Living in hiding, Gul Muhammad becomes the leader of an armed resistance against oppressive lords and khans. Yet the psychological burden of leadership leads him into doubt and inner turmoil. Following a failed assassination attempt on Mohammad Reza Pahlavi, the political climate shifts dramatically: the Tudeh Party is banned, popular resistance collapses, and state power is reasserted.

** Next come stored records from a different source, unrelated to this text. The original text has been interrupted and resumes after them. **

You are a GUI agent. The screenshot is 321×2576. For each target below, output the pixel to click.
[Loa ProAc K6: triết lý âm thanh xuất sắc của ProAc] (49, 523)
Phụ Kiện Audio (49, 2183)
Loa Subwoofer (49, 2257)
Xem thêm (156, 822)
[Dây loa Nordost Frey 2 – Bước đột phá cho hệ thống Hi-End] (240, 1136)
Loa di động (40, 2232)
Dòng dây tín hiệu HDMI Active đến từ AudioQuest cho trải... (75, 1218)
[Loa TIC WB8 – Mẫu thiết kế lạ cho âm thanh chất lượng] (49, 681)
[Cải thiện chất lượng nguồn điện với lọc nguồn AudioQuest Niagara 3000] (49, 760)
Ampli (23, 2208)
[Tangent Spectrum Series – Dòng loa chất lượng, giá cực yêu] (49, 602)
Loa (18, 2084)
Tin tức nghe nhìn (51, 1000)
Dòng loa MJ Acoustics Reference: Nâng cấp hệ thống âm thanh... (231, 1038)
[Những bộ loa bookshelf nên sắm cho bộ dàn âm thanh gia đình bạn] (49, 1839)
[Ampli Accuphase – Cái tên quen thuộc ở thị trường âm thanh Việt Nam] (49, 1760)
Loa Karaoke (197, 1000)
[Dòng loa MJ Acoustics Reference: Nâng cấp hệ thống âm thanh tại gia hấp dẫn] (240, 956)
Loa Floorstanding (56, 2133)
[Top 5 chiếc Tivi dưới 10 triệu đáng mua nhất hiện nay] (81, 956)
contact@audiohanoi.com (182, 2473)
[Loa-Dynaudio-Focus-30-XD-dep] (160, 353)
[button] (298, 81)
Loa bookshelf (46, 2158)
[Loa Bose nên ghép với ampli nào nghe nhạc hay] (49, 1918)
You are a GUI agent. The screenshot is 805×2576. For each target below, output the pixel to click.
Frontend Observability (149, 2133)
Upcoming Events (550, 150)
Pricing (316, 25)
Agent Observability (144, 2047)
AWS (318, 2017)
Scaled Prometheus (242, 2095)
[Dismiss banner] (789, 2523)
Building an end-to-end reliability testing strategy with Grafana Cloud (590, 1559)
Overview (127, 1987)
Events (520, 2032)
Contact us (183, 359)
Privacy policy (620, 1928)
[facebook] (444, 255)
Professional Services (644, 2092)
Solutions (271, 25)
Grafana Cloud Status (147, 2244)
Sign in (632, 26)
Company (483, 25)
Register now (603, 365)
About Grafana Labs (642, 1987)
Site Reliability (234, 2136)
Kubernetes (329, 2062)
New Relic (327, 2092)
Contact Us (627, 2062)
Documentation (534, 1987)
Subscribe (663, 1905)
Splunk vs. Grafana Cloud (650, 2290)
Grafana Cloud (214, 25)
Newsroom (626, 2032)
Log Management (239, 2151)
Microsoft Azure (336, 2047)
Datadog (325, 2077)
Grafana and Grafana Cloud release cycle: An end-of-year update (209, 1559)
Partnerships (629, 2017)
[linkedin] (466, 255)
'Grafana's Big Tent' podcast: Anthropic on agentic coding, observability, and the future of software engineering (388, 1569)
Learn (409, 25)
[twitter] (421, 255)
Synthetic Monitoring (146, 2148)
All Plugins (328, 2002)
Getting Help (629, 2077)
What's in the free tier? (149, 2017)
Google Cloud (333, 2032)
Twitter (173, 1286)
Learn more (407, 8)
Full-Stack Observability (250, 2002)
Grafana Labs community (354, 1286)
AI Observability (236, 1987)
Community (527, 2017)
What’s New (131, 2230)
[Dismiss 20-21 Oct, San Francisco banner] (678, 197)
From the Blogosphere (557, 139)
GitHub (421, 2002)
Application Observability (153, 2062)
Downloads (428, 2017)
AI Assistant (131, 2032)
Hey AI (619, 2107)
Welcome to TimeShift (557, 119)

The novel ends tragically with Gul Muhammad and nearly all those connected to the Kalmishi family killed. Abdus-Sattaar is also executed, and photographs of Gul Muhammad's body are published by the state as a final assertion of control.

==Characters==
Illustrating the tragic fate of Iranian peasants and nomadic tribes during a period of power politics, and drawing on real historical events, the novel follows the trials and tribulations of the Kalmiši family and features the following supporting characters:

- Mārāl - Mārāl is a young Kurdish girl from the Kalmiši family.
- Abdus - Mārāl's father
- Delāvar - Mārāl's fiancé
- Belqays - Mārāl’s paternal aunt, the matriarch of the family and the linking thread for the novel’s events and characters
- Kalmiši -Belqays's husband
- Khan Moḥammad - son of Belqays and Kalmiši
- Gol-Moḥammad - son of Belqays and Kalmiši
- Beg Moḥammad - son of Belqays and Kalmiši
- Širu - daughter of Belqays and Kalmiši
- Sattār - one of the supporters of Gol-Mohammad.

== Reception ==

===Critical reception===

Kelidar is the longest Persian novel written to date, and surely one of the finest. The present translation is of parts 1 and 2 only, which are sufficiently self-contained to make for satisfying reading and which also give a good idea of what the whole is like. (...) Doulatabadi's style is that of a traditional Persian storyteller, in that he constructs his tale in a linear fashion, speaks through an omniscient narrator, and uses a balanced mixture of narrative and dialogue. (...) One wishes that readers of English could also experience the pleasures of this novel.
— William L. Hanaway, World Literature Today

==Foreign Translations==
It has been translated into German by Sigrid Lotfi (1999) in Switzerland. Also into Central Kurdish by Siyaamand Shaasawaaree (2012) by Sardam Publishers in Iraqi Kurdistan.